The following is a guest post by Elliott Prasse-Freeman.
A group of people from poor backgrounds are found less likely to smoothly interface with the bourgeois world, a lack of interface which could be responsible both for their objective ailments (rise in heart attack) and social problems ("tangles with the law"). Instead of ascribing this to poverty, a lack of experience with symbolic repertories that would allow them to navigate the bourgeois world, and/or concomitant social alienation and suffering that attends both such poverty and social exclusion, Nicholas Kristof in two columns from this year (January and this weekend), presents a ‘scientific’ (read: more real) solution—something called "Toxic Shock Syndrome"—as the variable explaining lagging outcome indicators for children of this demographic. This research, extrapolated from work done on lab rats, presents the underclass body as pathologized due to improper nurturing contact from birth. Kristof uses this as evidence that we should intervene at the level of the poor child’s body:
One successful example of early intervention is home visitation by childcare experts, like those from the Nurse-Family Partnership. This organization sends nurses to visit poor, vulnerable women who are pregnant for the first time. The nurse warns against smoking and alcohol and drug abuse, and later encourages breast-feeding and good nutrition, while coaxing mothers to cuddle their children and read to them. This program continues until the child is 2.

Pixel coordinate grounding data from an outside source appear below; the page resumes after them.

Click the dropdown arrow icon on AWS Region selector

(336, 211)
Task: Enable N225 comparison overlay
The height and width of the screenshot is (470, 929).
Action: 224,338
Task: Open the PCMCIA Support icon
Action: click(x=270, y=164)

Kristof’s column from this weekend suggests that programs further down the line continue such interventions. But the political context into which this solution is placed actually—as with all Kristof ‘solutions’—militates against fixing the structural problems. In fact, Kristof says so explicitly: “Yet the cycle can be broken, and the implication is that the most cost-effective way to address poverty isn’t necessarily housing vouchers or welfare initiatives or prison-building. Rather, it may be early childhood education and parenting programs” (emphasis mine). His column concludes with the faux-uplifting story of a Chicagoan college student named Kewauna Lerma whose scores have improved, but who remains impoverished: “Kewauna was short on money, and once when she ran out of cash she didn’t eat for two days. But in biology, she earned an A+.” Only someone who believes that education is a blanket panacea in the brutal world of structural inequalities would see this as uplifting. Others could see it outlining the difficulty (if not sheer futility) in making use of that A+ when you don't have enough money to feed yourself. Hence a return to housing and welfare programs as structural interventions that would assist a hugging program would seem essential first steps—but no, hugging is simply all that is necessary for Kristof, before he's off to tell lurid tales of child rape in Other-land.
This is classic Kristof antipolitics, about which much has been written (as it should be; see a recent aggregation here). More important is how this intervention operationalizes a particularly advanced version of paternalistic liberal biopolitics by making biological life itself the object of social programs. The field of social care operates by “eliminating the middleman” so to speak: it imagines social interventions that circumvent the social itself, navigating not only around structural realities (such as punitive drug-enforcement regimes, depleting labor market opportunities), but also messy obstacles like community, family, history, conceptions of the future and opportunity. Critically, this biopolitics ignores its attendant political implications: making the degraded life of the underclass the object for improvement will create social stigma that outstrips both research and any benefits done by teaching the parents and children how to be better bourgeois.
Where class (and of course its intermixing with race in a country where the two correlate due to embedded structural racism) becomes a scientifically-legitimated predictor for social pathologies, it can also become a variable to deny these underclass subjects opportunity to the privileged social world. Given that the welfare state is a thing of the past (if it ever really existed in America at all is certainly debatable), most children will not receive such interventions. What will remain is this residue of knowledge that one form of life is biologically degraded because of its race/class status. Well, we'd like to hire Johnson, but he's from a poor family and hence will do less for our firm. It's just science. I read it in the New York Times.